- **Written problem**:
Copy every one of the records below word for word, keeping each line as it stands.

- **Provided data**:
* * * * * * *

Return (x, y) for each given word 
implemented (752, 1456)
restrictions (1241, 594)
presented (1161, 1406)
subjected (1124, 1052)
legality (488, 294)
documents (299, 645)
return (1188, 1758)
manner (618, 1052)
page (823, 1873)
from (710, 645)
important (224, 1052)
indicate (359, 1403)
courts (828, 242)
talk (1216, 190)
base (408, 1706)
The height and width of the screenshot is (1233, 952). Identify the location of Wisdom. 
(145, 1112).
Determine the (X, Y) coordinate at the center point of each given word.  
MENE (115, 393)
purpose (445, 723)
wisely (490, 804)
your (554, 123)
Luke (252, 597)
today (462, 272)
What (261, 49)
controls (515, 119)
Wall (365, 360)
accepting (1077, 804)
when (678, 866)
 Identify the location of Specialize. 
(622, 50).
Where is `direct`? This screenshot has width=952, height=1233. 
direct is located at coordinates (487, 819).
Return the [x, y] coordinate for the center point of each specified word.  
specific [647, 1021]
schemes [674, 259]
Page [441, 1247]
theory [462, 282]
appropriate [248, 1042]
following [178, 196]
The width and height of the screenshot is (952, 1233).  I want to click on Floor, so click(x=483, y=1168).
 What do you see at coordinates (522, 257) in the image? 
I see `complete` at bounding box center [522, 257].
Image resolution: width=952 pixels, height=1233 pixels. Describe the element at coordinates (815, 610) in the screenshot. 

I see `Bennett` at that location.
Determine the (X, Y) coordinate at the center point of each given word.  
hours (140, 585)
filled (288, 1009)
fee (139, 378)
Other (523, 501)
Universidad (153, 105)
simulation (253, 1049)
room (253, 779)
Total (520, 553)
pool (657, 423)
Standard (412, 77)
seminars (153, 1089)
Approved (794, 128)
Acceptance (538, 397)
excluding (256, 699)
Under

* * * * * * *

- **Reply to the exercise**:
Return (x, y) for each given word 
implemented (752, 1456)
restrictions (1241, 594)
presented (1161, 1406)
subjected (1124, 1052)
legality (488, 294)
documents (299, 645)
return (1188, 1758)
manner (618, 1052)
page (823, 1873)
from (710, 645)
important (224, 1052)
indicate (359, 1403)
courts (828, 242)
talk (1216, 190)
base (408, 1706)
The height and width of the screenshot is (1233, 952). Identify the location of Wisdom. 
(145, 1112).
Determine the (X, Y) coordinate at the center point of each given word.  
MENE (115, 393)
purpose (445, 723)
wisely (490, 804)
your (554, 123)
Luke (252, 597)
today (462, 272)
What (261, 49)
controls (515, 119)
Wall (365, 360)
accepting (1077, 804)
when (678, 866)
 Identify the location of Specialize. 
(622, 50).
Where is `direct`? This screenshot has width=952, height=1233. 
direct is located at coordinates (487, 819).
Return the [x, y] coordinate for the center point of each specified word.  
specific [647, 1021]
schemes [674, 259]
Page [441, 1247]
theory [462, 282]
appropriate [248, 1042]
following [178, 196]
The width and height of the screenshot is (952, 1233).  I want to click on Floor, so click(x=483, y=1168).
 What do you see at coordinates (522, 257) in the image? 
I see `complete` at bounding box center [522, 257].
Image resolution: width=952 pixels, height=1233 pixels. Describe the element at coordinates (815, 610) in the screenshot. 

I see `Bennett` at that location.
Determine the (X, Y) coordinate at the center point of each given word.  
hours (140, 585)
filled (288, 1009)
fee (139, 378)
Other (523, 501)
Universidad (153, 105)
simulation (253, 1049)
room (253, 779)
Total (520, 553)
pool (657, 423)
Standard (412, 77)
seminars (153, 1089)
Approved (794, 128)
Acceptance (538, 397)
excluding (256, 699)
Under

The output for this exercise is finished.